Action against the draft have included mass protests by thousands of demonstrators in Jerusalem, Bnei Barak, and Beit Shemesh, cities that have large ultra-Orthodox communities. The arrest of draft-dodgers have also been met with large protests.
Ultra-Orthodox, who for decades enjoyed an exemption from army service, oppose what they say is the IDF’s lax observance of Jewish laws.

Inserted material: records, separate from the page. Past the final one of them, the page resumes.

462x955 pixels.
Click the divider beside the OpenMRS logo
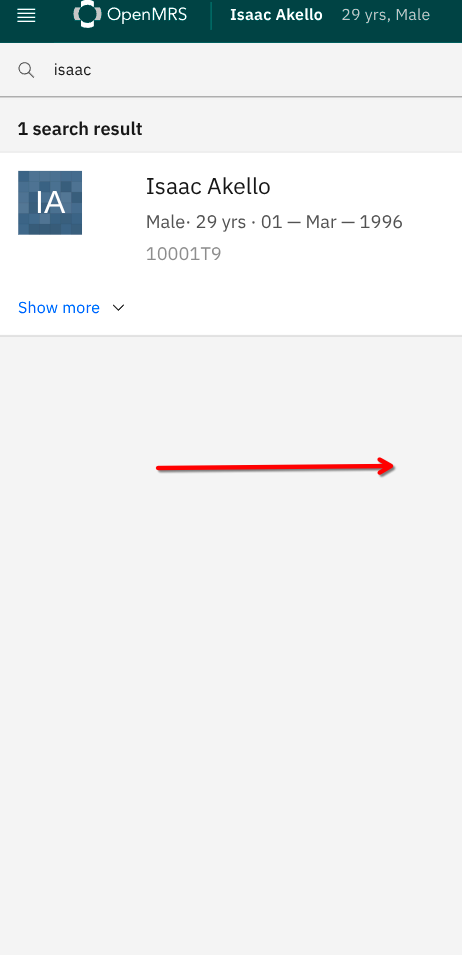click(211, 15)
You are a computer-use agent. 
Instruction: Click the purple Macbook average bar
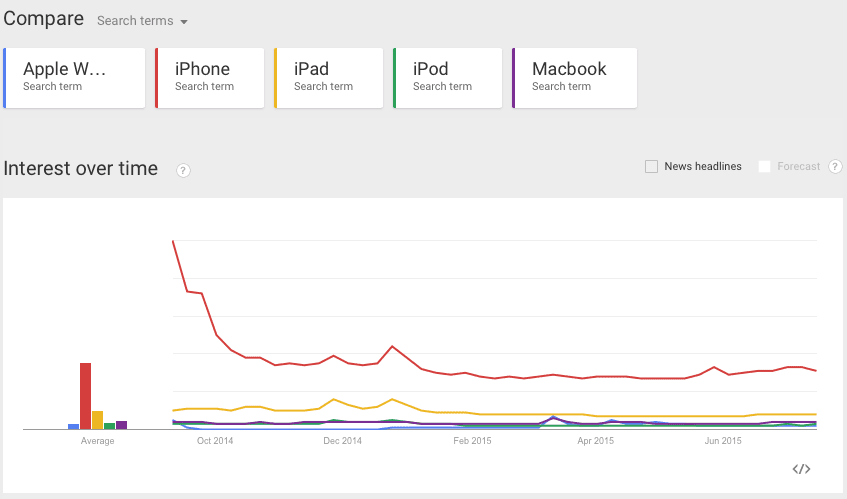[122, 425]
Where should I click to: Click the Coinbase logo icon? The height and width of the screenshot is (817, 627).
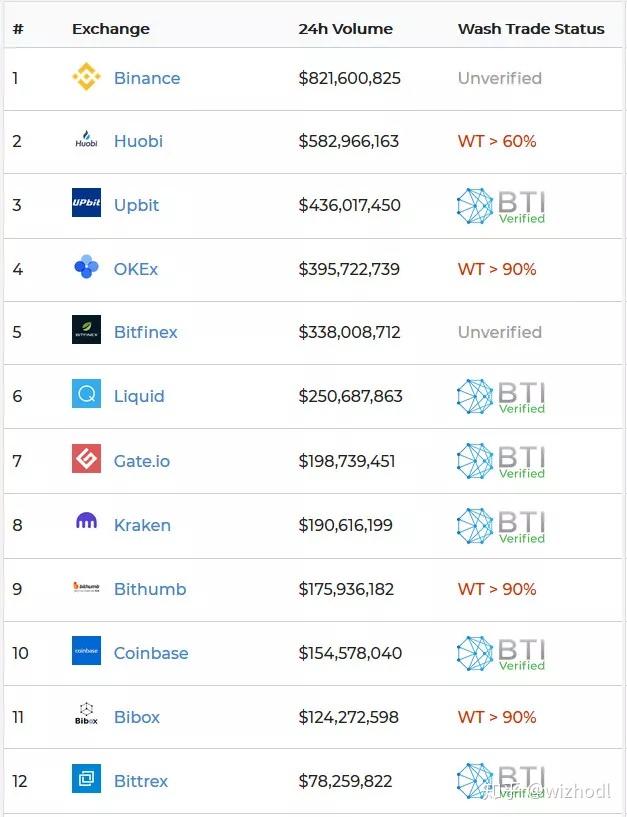pos(87,652)
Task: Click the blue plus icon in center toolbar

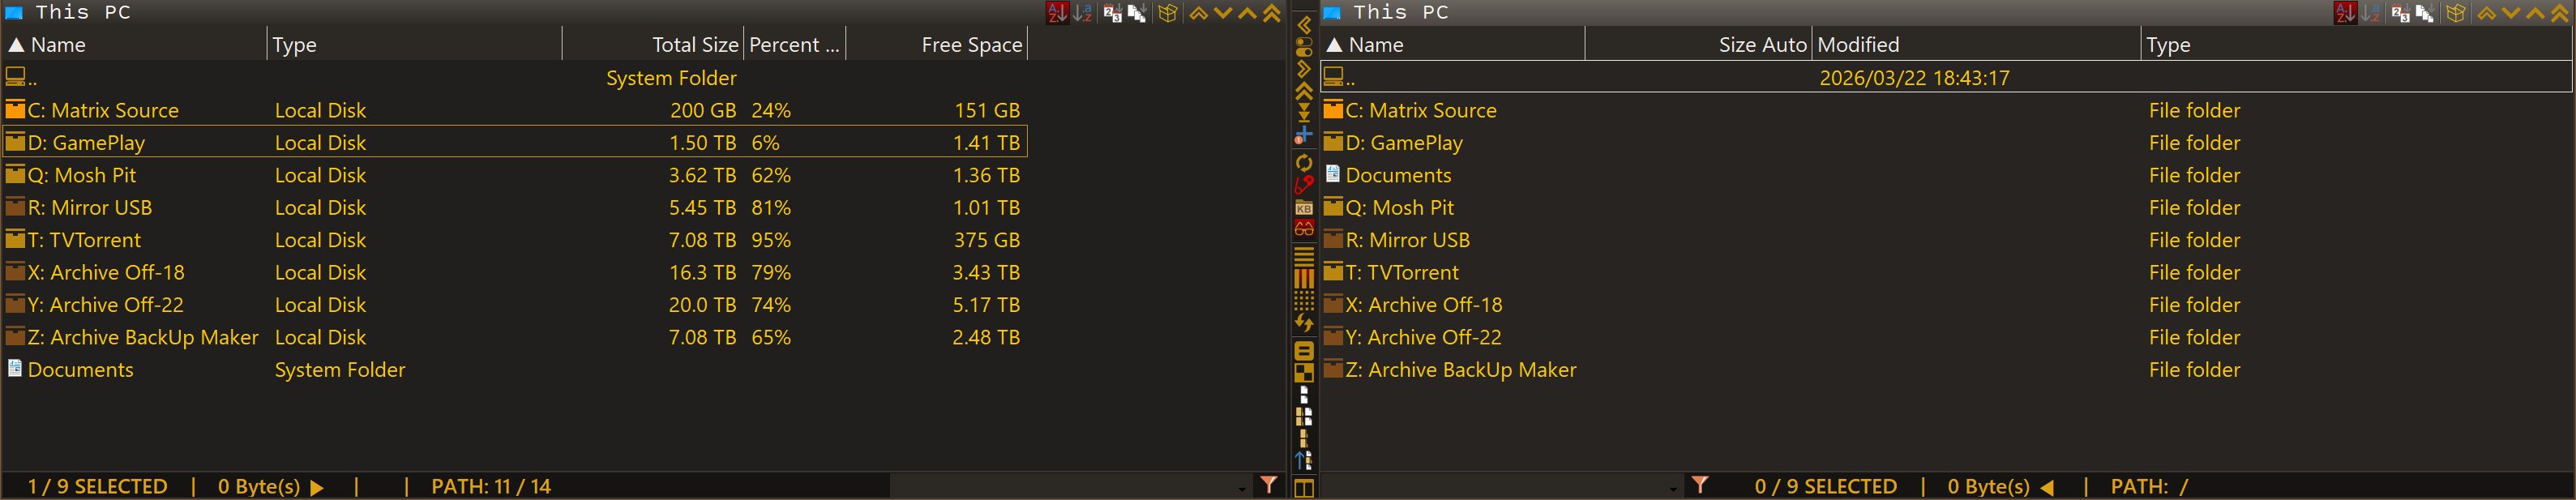Action: click(x=1303, y=134)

Recent attempts to cater to ultra-Orthodox recruits have been met with some success, but many ultra-Orthodox soldiers still face harassment, threats, and assault while on leave in Haredi neighborhoods.
Some segments of ultra-Orthodox society refuse to recognize the State of Israel and oppose Zionism, because of their belief that the establishment of a Jewish state should only come after the arrival of the messiah.
Last month a fake bomb was sent to the IDF officer in charge of ultra-Orthodox conscription.
The attacks have drawn denunciation from military officials, the police and politicians.